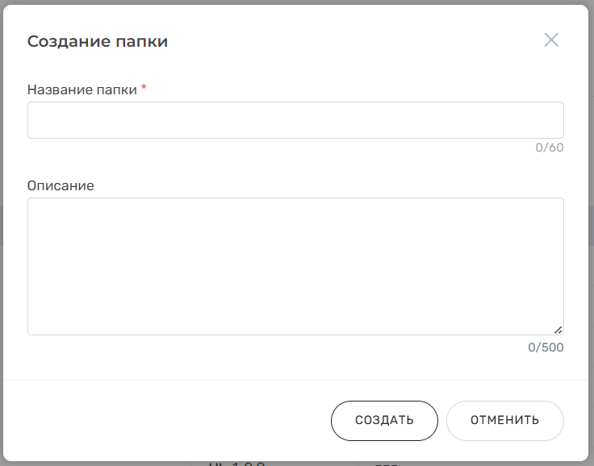The image size is (594, 466).
Task: Focus the Описание text area
Action: coord(295,266)
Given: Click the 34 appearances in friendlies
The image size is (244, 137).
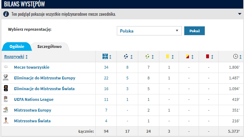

Required work:
Please repeat exactly the lines from the one containing "Given: Click the 34 appearances in friendlies" through the last line of the records, both included, and leave out the pictures.

Response to the exercise:
Given: Click the 34 appearances in friendlies
The image size is (244, 137).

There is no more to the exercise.